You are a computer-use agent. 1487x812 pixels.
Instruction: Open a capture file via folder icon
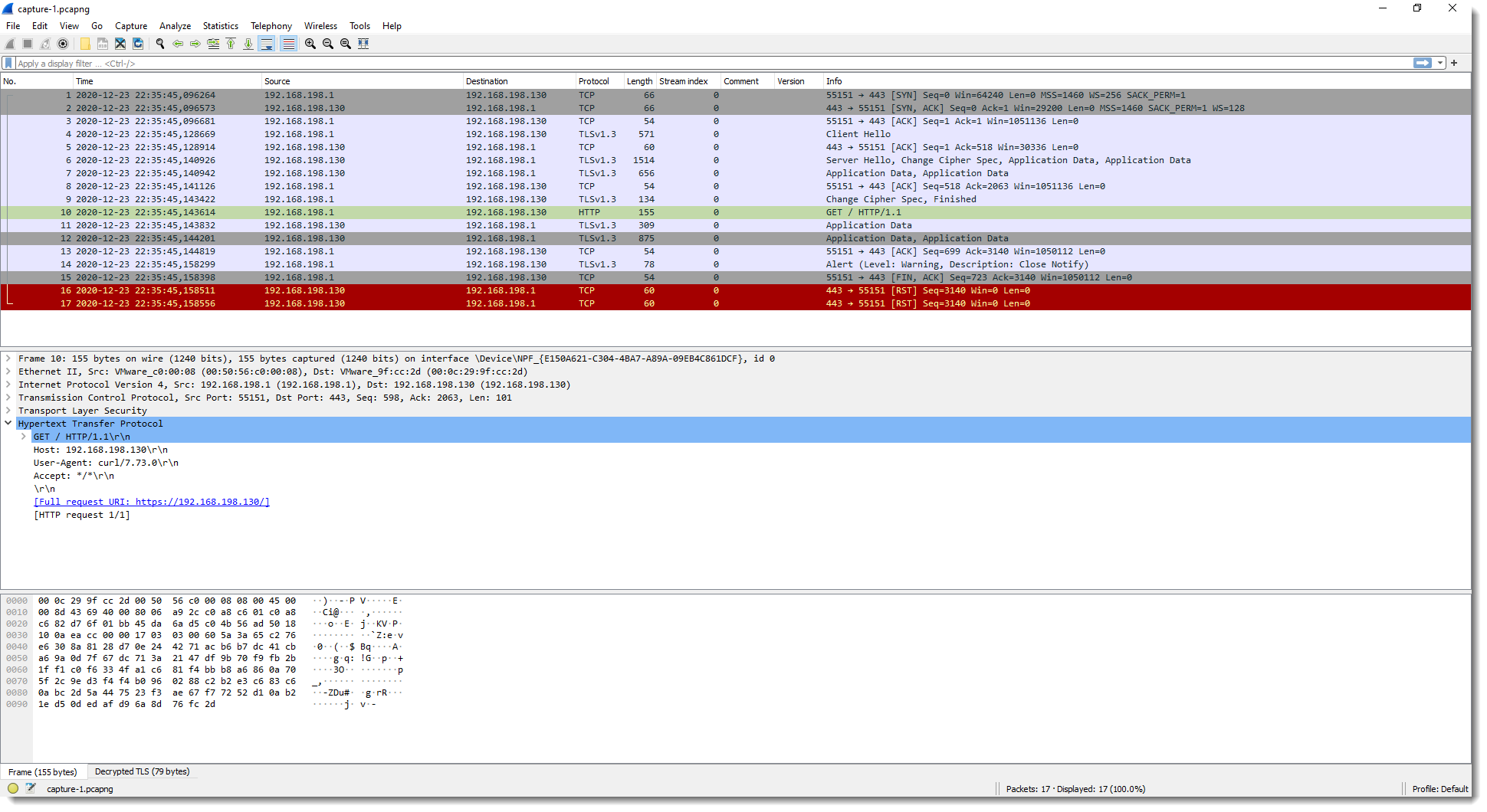[85, 44]
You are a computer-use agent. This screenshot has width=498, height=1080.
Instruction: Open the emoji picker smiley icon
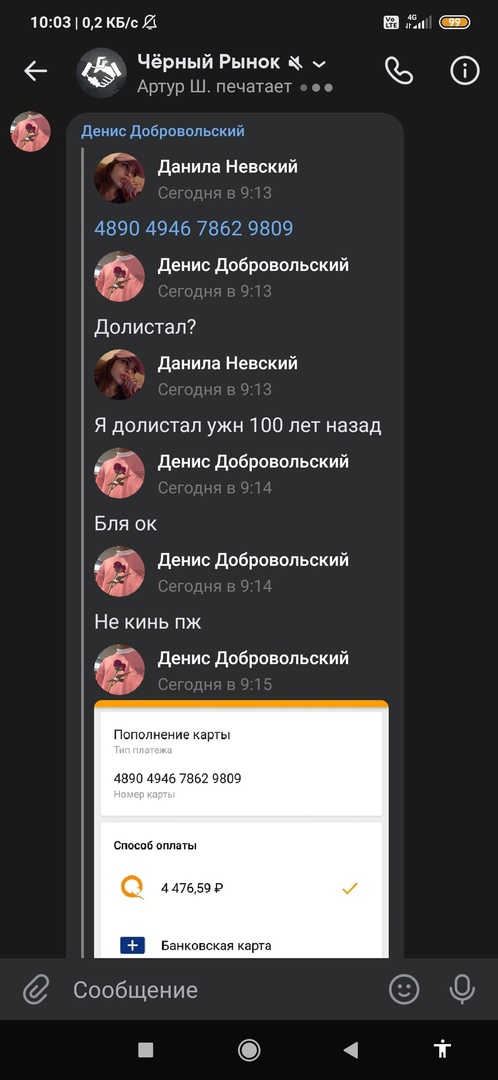(404, 990)
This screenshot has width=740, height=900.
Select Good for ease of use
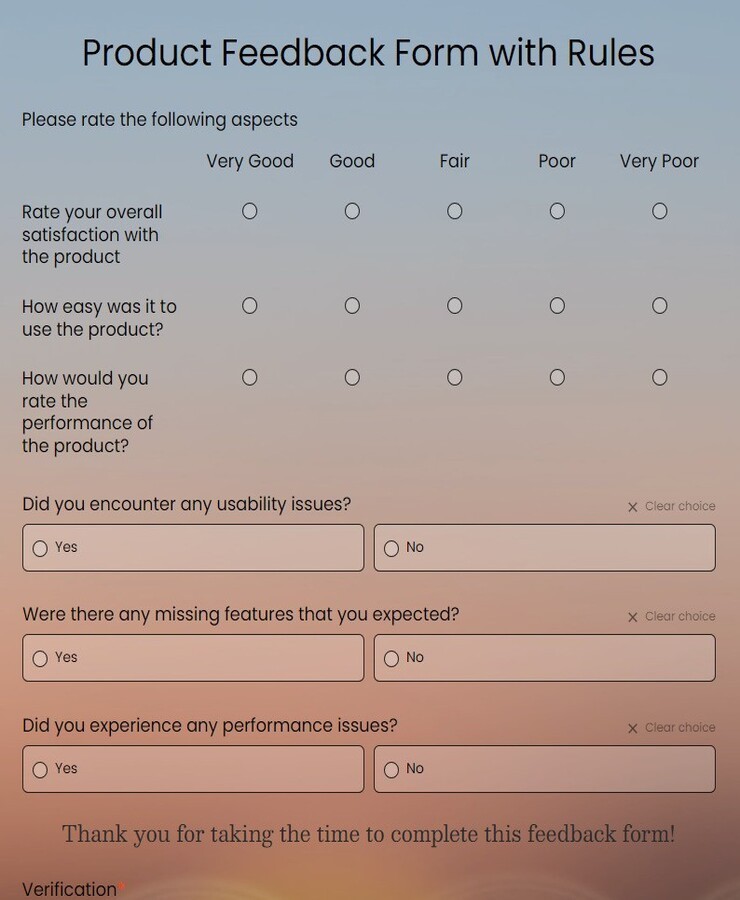pos(351,305)
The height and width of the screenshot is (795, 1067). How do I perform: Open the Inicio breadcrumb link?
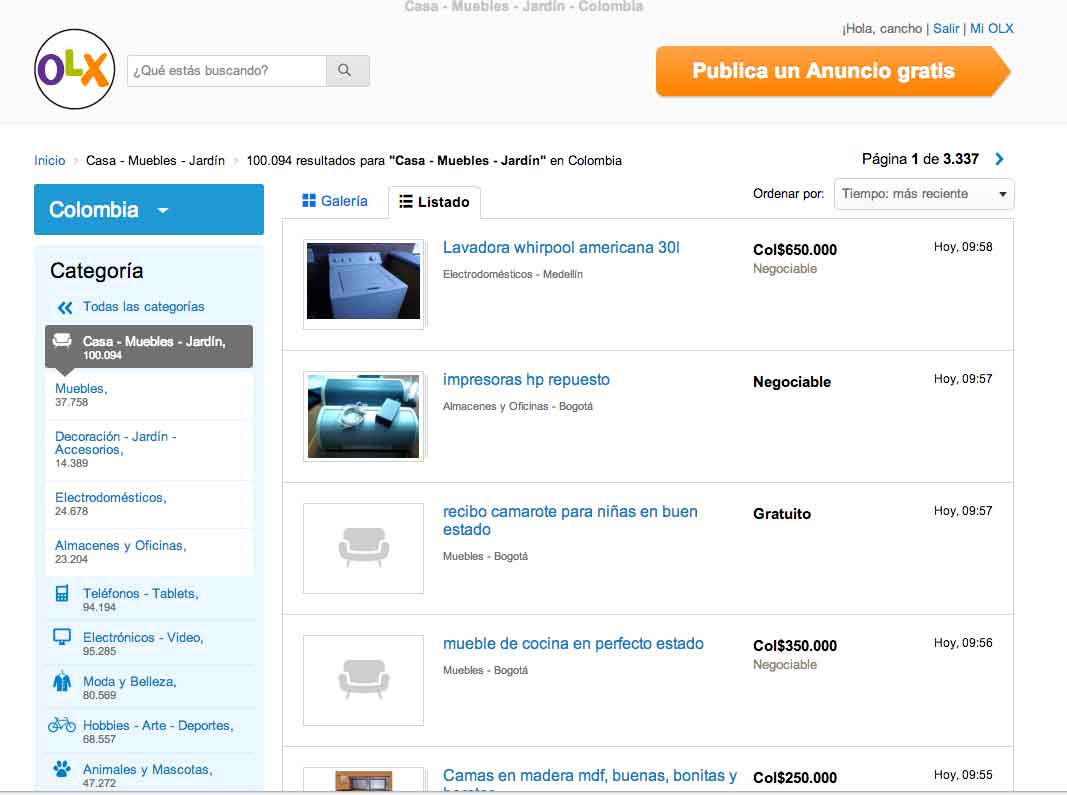49,160
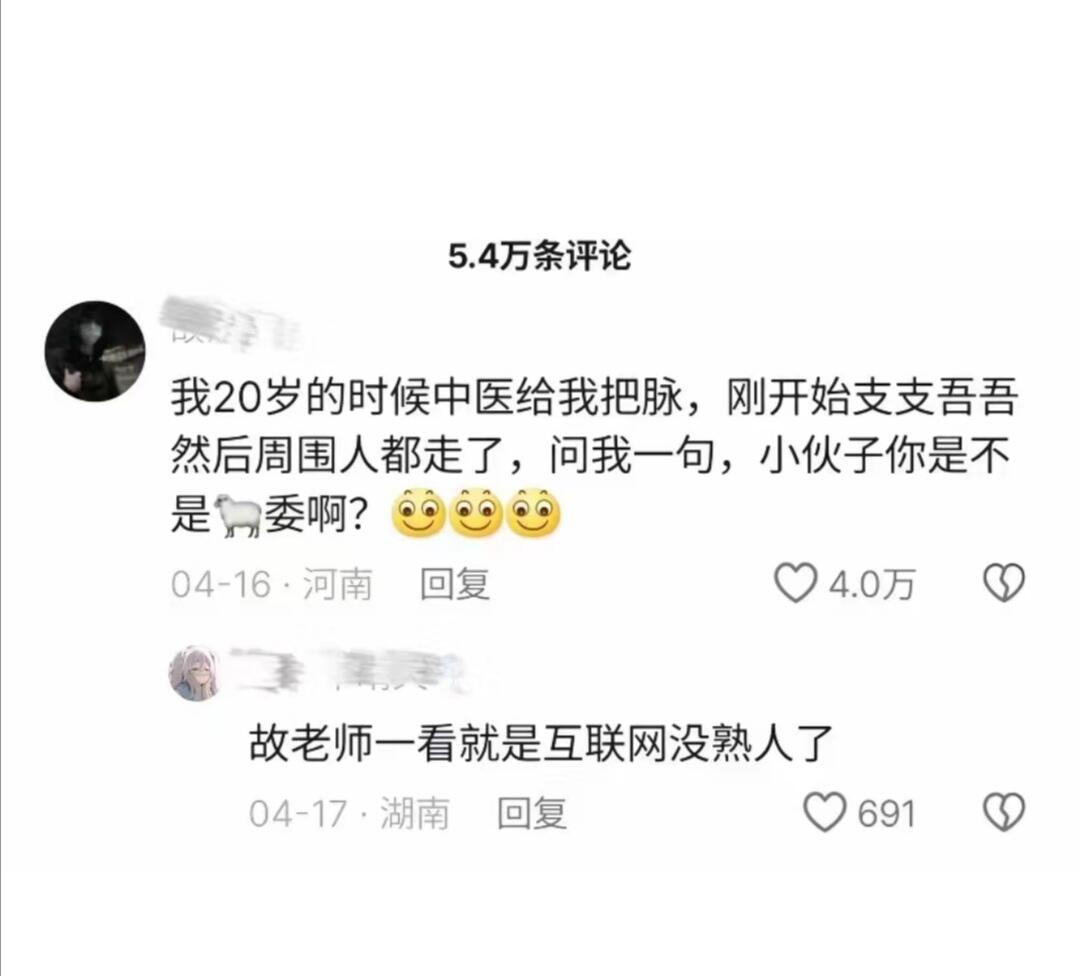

________________________________________

What the task asks
Please transcribe exactly the lines from the one containing "Select Good for ease of use" through the final line of the data, including both, and nothing else. Pictures are to be left out.

Answer section
Select Good for ease of use
pos(351,305)
The height and width of the screenshot is (795, 1067). How do I perform: Open the Inicio breadcrumb link?
49,160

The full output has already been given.